YOUR OBJECTIVE. Please reproduce exactly the line that contains "The height and width of the screenshot is (1280, 573)." and every line after it through the end of the records below, adding nothing else.

================================

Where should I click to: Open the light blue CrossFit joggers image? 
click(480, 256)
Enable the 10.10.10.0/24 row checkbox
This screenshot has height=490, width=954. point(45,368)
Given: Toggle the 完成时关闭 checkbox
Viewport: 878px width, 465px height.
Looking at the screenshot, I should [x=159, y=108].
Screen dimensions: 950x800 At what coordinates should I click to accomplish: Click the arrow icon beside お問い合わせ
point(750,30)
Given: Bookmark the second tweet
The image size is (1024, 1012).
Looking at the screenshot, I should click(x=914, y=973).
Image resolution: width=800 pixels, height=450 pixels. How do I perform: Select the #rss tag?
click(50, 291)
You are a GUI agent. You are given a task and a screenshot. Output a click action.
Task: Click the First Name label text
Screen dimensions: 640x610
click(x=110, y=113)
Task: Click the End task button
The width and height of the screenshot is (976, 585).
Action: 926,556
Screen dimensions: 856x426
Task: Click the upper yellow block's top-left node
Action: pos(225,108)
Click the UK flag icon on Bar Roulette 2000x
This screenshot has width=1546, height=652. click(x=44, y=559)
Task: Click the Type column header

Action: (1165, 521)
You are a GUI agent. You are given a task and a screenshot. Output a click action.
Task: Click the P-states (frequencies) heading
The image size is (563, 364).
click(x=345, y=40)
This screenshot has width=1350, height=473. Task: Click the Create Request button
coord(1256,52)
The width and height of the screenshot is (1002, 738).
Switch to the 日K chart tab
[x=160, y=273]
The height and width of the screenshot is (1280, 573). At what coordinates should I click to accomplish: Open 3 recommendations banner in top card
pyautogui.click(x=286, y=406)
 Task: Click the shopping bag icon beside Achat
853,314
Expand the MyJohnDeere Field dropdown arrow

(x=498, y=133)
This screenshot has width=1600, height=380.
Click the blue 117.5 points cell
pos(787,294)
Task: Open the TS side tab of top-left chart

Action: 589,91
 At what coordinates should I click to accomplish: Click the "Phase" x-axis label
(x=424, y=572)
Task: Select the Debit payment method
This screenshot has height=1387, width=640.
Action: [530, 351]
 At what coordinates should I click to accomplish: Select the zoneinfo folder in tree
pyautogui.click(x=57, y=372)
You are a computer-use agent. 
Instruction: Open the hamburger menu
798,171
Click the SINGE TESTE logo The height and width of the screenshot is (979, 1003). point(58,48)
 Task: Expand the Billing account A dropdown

================================

WRITTEN SOLUTION.
The height and width of the screenshot is (1280, 573). At what coordinates should I click to accomplish: Open 3 recommendations banner in top card
pyautogui.click(x=286, y=406)
 Task: Click the shopping bag icon beside Achat
853,314
Expand the MyJohnDeere Field dropdown arrow

(x=498, y=133)
This screenshot has width=1600, height=380.
Click the blue 117.5 points cell
pos(787,294)
Task: Open the TS side tab of top-left chart

Action: 589,91
 At what coordinates should I click to accomplish: Click the "Phase" x-axis label
(x=424, y=572)
Task: Select the Debit payment method
This screenshot has height=1387, width=640.
Action: [530, 351]
 At what coordinates should I click to accomplish: Select the zoneinfo folder in tree
pyautogui.click(x=57, y=372)
You are a computer-use agent. 
Instruction: Open the hamburger menu
798,171
Click the SINGE TESTE logo The height and width of the screenshot is (979, 1003). point(58,48)
 Task: Expand the Billing account A dropdown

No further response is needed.